During the past year, Asst. Prof. Malcolm Keating has been hosting a new podcast in an effort to bring Indian philosophy to a public audience. The podcast, “Sutras (and stuff)” features short episodes focusing on a single idea in premodern Sanskrit texts and their resonances in modern life. Episodes from the first season focused on topics like how Taylor Swift’s song lyrics illustrate kinds of figurative speech analyzed by Indian philosophers (“The Man,” episode 2), how Indian philosophers understood disease and contagion, and might have responded to a pandemic (“Contagion,” episodes 3 and 4), and whether binge-watching Netflix is a kind of aesthetic experience according to the philosopher Abhinavagupta (“Binging,” episode 8).
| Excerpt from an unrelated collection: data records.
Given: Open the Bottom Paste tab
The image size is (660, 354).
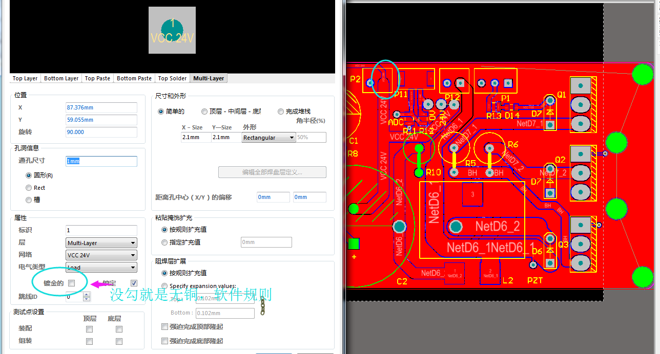Looking at the screenshot, I should point(134,78).
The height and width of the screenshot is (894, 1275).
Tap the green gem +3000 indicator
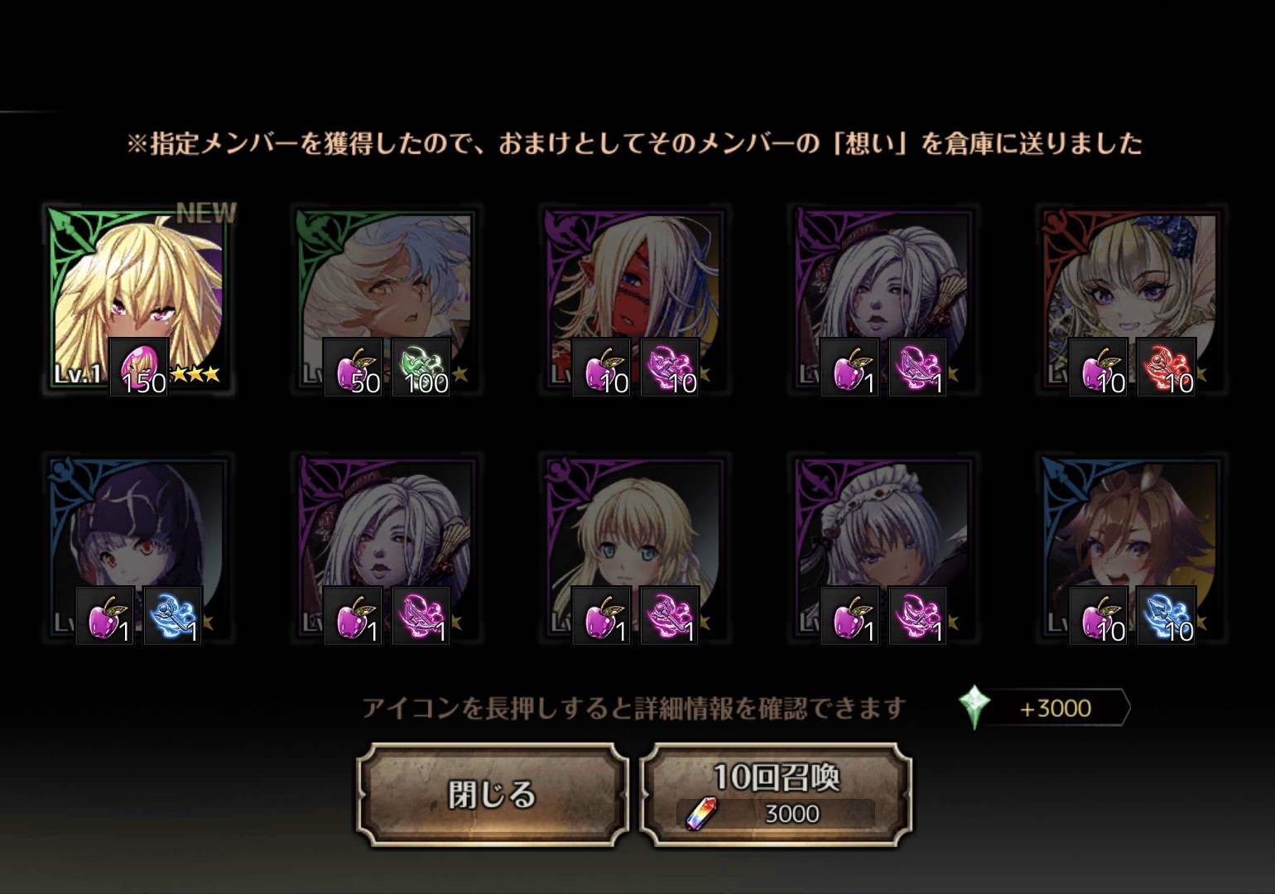pyautogui.click(x=1043, y=709)
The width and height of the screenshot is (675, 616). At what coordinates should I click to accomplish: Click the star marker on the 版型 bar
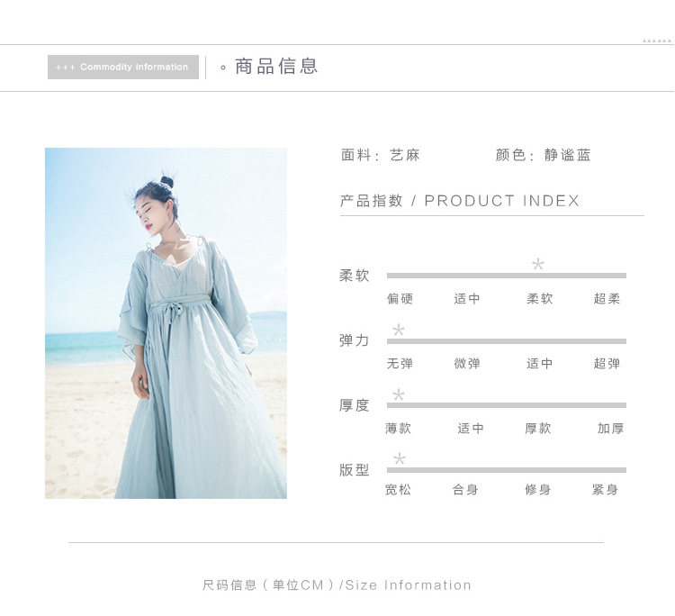pyautogui.click(x=399, y=458)
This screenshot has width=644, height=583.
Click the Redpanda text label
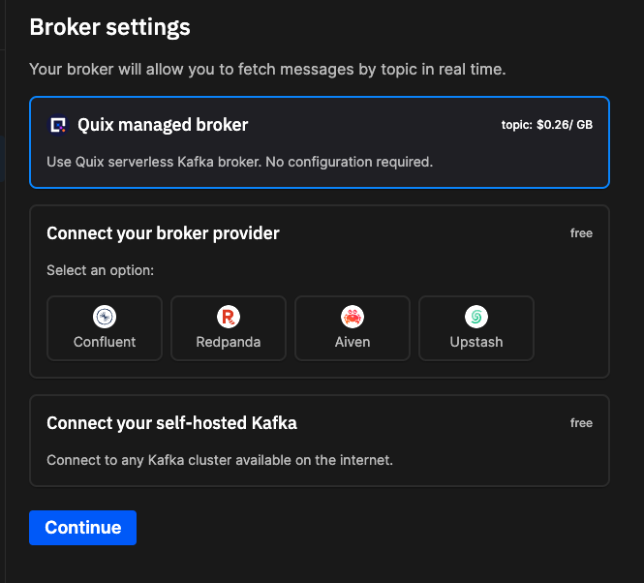point(229,342)
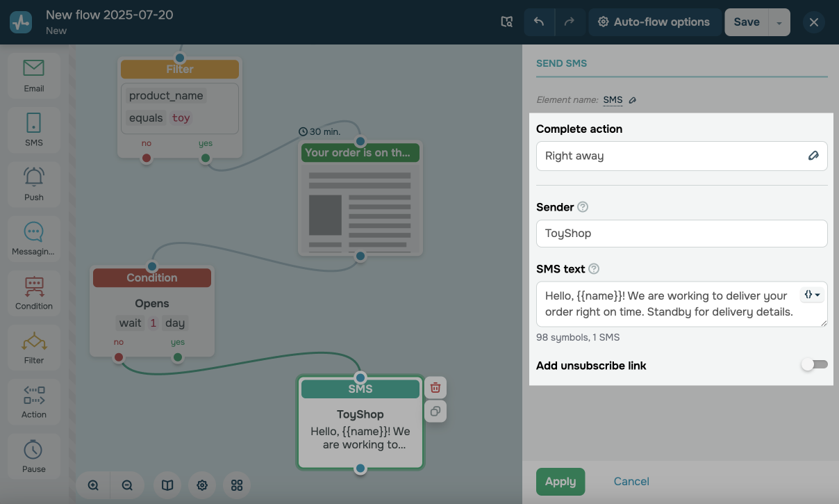Delete the SMS block with trash icon
Viewport: 839px width, 504px height.
[x=435, y=388]
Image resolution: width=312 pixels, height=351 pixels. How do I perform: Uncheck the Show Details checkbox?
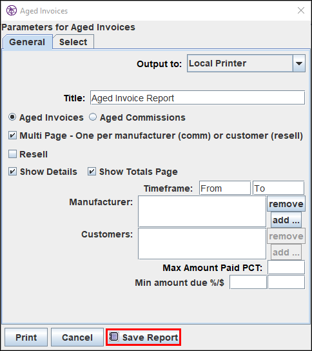12,172
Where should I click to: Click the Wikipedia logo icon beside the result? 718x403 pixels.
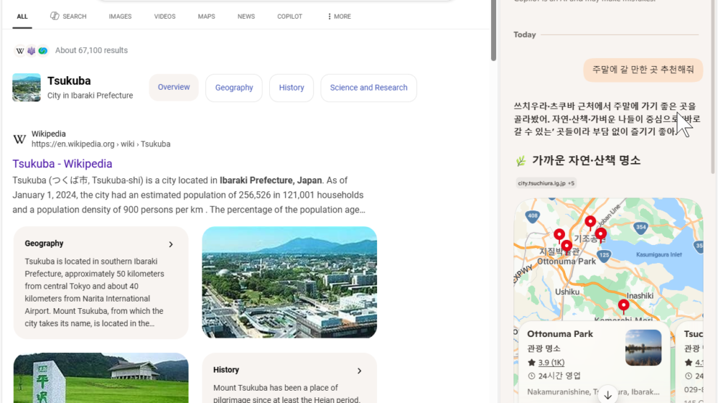(20, 139)
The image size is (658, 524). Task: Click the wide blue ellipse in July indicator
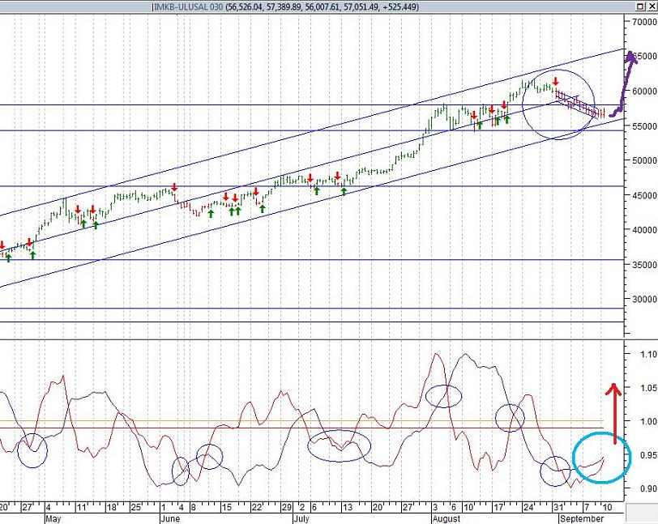(x=340, y=445)
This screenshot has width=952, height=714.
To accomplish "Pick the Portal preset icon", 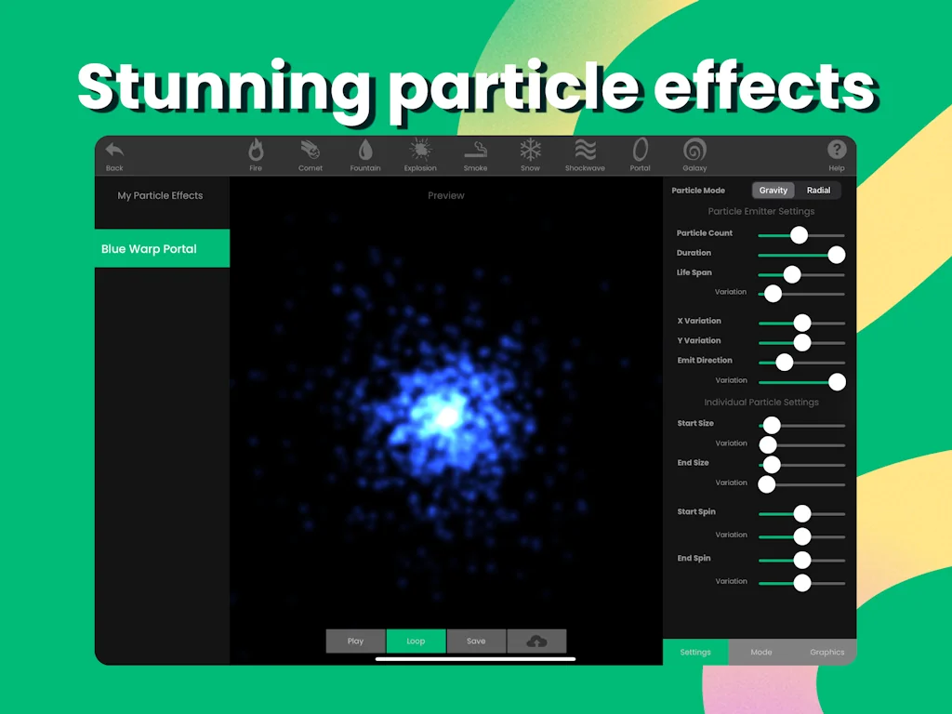I will (x=640, y=151).
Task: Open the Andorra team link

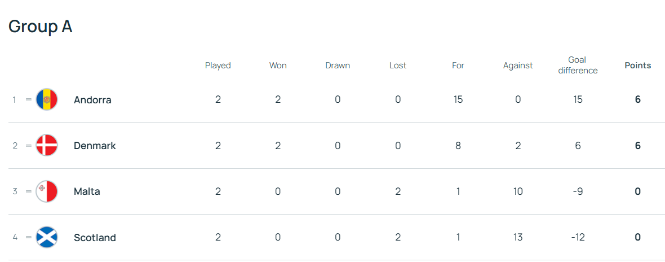Action: [x=92, y=100]
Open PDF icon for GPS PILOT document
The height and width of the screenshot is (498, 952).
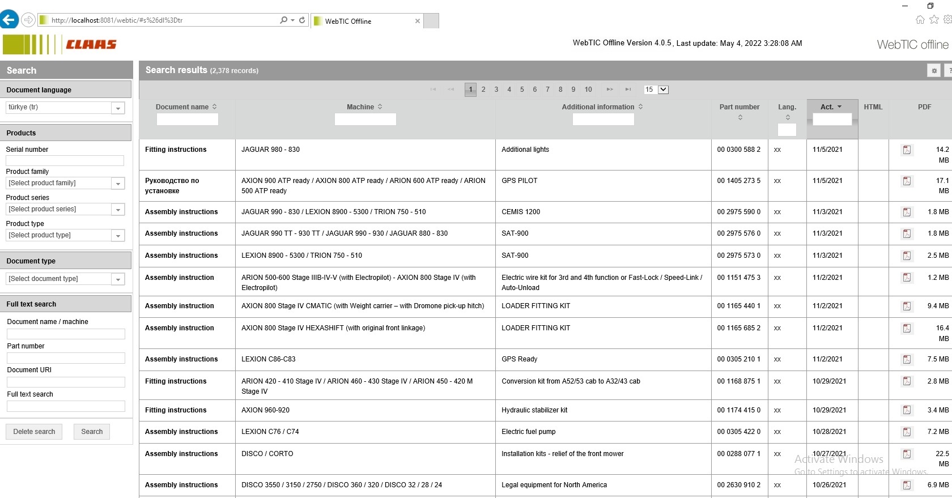pos(907,181)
Interviews with experts such as Elisa Freschi (University of Toronto), Patricia Sauthoff (Ayuryog Project), and Bryce Huebner (Georgetown University) also feature in the podcast.
In the current, second season, Keating is taking listeners through the early sūtra text, the Nyāya-sūtra (ca 150 CE), and its commentators. Drawing on interviews with Matthew Dasti (Bridgewater University) and Stephen Phillips (University of Texas at Austin) and his own research, Keating explores the relevance of Nyāya philosophy for the contemporary world: What are the limits of our reasoning? What counts as good evidence for our beliefs? How do we know if someone is a trustworthy source of information? What do we do when we are gripped by doubt? When is a debate with someone worth our time, and how can we discuss contentious topics?
This season draws on themes from his course, Debate and Reasoning in Indian Philosophy, which is a close look at Nyāya theories of debate and epistemology, and is related to his current research project on the norms of argumentation in Vācaspati Miśra and other early Nyāya philosophers. The podcast can be found at www.sutrasandstuff.com or on any podcast platform.